_What is needed_:
What follows is a set of records; repeat all of them exactly.

_The data_:
------------------------------
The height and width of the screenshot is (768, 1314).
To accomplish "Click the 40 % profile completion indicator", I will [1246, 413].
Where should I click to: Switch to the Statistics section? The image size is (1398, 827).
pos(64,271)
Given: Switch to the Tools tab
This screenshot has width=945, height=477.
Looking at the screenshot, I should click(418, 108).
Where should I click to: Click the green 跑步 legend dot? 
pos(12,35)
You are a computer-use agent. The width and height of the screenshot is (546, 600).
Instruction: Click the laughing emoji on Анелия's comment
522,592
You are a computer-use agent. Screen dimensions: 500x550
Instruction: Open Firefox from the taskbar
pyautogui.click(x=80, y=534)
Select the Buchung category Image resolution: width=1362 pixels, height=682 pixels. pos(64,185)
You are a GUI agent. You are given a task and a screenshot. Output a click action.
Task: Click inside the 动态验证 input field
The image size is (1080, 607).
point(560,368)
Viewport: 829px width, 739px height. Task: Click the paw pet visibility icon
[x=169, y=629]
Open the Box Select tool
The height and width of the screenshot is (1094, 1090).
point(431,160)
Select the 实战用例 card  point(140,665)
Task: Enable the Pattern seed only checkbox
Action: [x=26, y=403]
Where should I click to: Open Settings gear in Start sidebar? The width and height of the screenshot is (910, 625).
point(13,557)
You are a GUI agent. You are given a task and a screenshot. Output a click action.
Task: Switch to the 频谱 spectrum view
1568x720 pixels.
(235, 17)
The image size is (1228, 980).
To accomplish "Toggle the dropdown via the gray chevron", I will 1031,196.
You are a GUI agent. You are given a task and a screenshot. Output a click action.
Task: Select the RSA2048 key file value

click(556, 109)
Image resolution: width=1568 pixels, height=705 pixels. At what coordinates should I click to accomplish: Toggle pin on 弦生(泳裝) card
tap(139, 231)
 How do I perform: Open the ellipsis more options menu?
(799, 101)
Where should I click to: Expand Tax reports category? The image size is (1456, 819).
------------------------------
_Answer to the problem_:
The height and width of the screenshot is (768, 1314).
To accomplish "Click the 40 % profile completion indicator", I will [1246, 413].
Where should I click to: Switch to the Statistics section? The image size is (1398, 827).
pos(64,271)
Given: Switch to the Tools tab
This screenshot has width=945, height=477.
Looking at the screenshot, I should click(418, 108).
Where should I click to: Click the green 跑步 legend dot? 
pos(12,35)
You are a computer-use agent. The width and height of the screenshot is (546, 600).
Instruction: Click the laughing emoji on Анелия's comment
522,592
You are a computer-use agent. Screen dimensions: 500x550
Instruction: Open Firefox from the taskbar
pyautogui.click(x=80, y=534)
Select the Buchung category Image resolution: width=1362 pixels, height=682 pixels. pos(64,185)
You are a GUI agent. You are given a task and a screenshot. Output a click action.
Task: Click inside the 动态验证 input field
The image size is (1080, 607).
point(560,368)
Viewport: 829px width, 739px height. Task: Click the paw pet visibility icon
[x=169, y=629]
Open the Box Select tool
The height and width of the screenshot is (1094, 1090).
point(431,160)
Select the 实战用例 card  point(140,665)
Task: Enable the Pattern seed only checkbox
Action: [x=26, y=403]
Where should I click to: Open Settings gear in Start sidebar? The width and height of the screenshot is (910, 625).
point(13,557)
You are a GUI agent. You are given a task and a screenshot. Output a click action.
Task: Switch to the 频谱 spectrum view
1568x720 pixels.
(235, 17)
The image size is (1228, 980).
To accomplish "Toggle the dropdown via the gray chevron", I will 1031,196.
You are a GUI agent. You are given a task and a screenshot. Output a click action.
Task: Select the RSA2048 key file value

click(556, 109)
Image resolution: width=1568 pixels, height=705 pixels. At what coordinates should I click to accomplish: Toggle pin on 弦生(泳裝) card
tap(139, 231)
 How do I perform: Open the ellipsis more options menu?
(799, 101)
Where should I click to: Expand Tax reports category? The image size is (1456, 819).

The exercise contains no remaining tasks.